18/03/2021 Luton’s libraries get a funding boost

Two children sit at a table at a library and colour drawings
Luton's libraries will offer creative activities for children in the area

Active Luton has been running social prescribing services since 2018, but COVID-19 has impacted the trust’s ability to develop a bespoke cultural offer for Luton communities. The Thriving Communities fund provides a perfect opportunity to develop this area of work during 2021. And it will all be done through that much loved community space – Luton’s libraries – which were transferred to Active Luton in April 2020. 

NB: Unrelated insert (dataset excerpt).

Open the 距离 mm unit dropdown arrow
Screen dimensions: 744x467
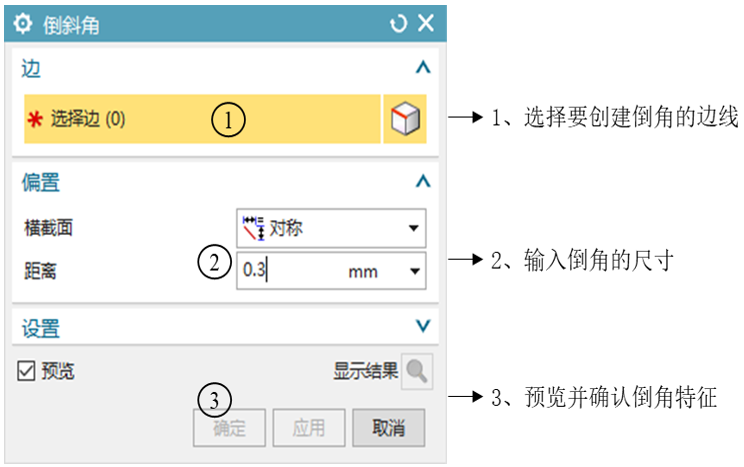pos(413,270)
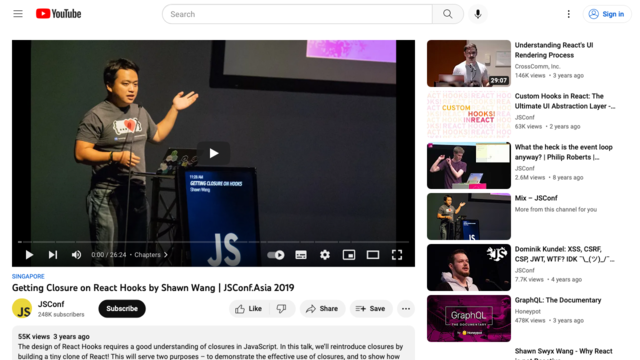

As a dynamic and innovative partnership focused on facilitating and maximising the benefits of new programmes across both the arts and physical activity sectors, Active Luton is well placed to enhance the current social prescribing service, and wider health–related referral pathways. Their funding boost from the Thriving Communities Fund will allow them to provide initiatives that bring people together to address isolation, boost skills, improve relationships, and improve both physical and mental health. 

Many of the services will be delivered in libraries, a much-loved community space where people feel welcome and safe. Co-created holistic support for communities will be welcomed and enjoyed by users, as well as having key benefits such as supporting cultural engagement.   

“It’s not just about individual health, this project is about making communities thrive, and objectives include improved feelings of community cohesion, community value, and contribution to society. Our libraries are a space that has been missed during lockdown. We want to enable people to start enjoying them again in new and interesting ways for the benefit of our community’s health and wellbeing.” - Helen Barnett, Chief Executive of Active Luton

The pilot activity will focus on a satellite and hub model based within the Central Library, extending to libraries in the town’s most deprived areas. The aim is to reach 96 new clients attending regularly, with an end goal of an increased number of adults accessing Luton Adult and Community Learning to improve job prospects and find employment.  

This isn’t just about doing something to people, but empowering them, so that they report an improvement in their networks and ability to source and access advice for themselves. 

Creative activities include interactive theatre, song writing, creative writing, storytelling, and book clubs, plus a plan to offer novel activities not normally associated with libraries through co-production.  This creative offer will be supported by a programme of physical activity with free, instructor-led sessions focusing on having fun and making friends and bringing communities together during challenging times.  

One of the key partners will be Total Wellbeing Luton, a partnership between social enterprise Turning Point and Active Luton, who deliver the town’s integrated Health and Wellbeing service. Luton Council will support the project by offering guidance and insight into the most serious inequalities and health impacts of COVID-19; linking the project with the town’s arts and culture strategy. There will be close collaboration with Luton Access, who meet the holistic needs of local people by providing access to health and wellbeing services, advice, and skills and employment services. 

Active Luton’s hope is that Luton’s communities will find resilience and rejuvenation throughout 2021, and rebuild after the pandemic. They will feel empowered to live healthy lifestyles, and become parts of their community – all aided through social prescribing. 


Lynne Murray is the Director of Marketing and Business Development at Active Luton.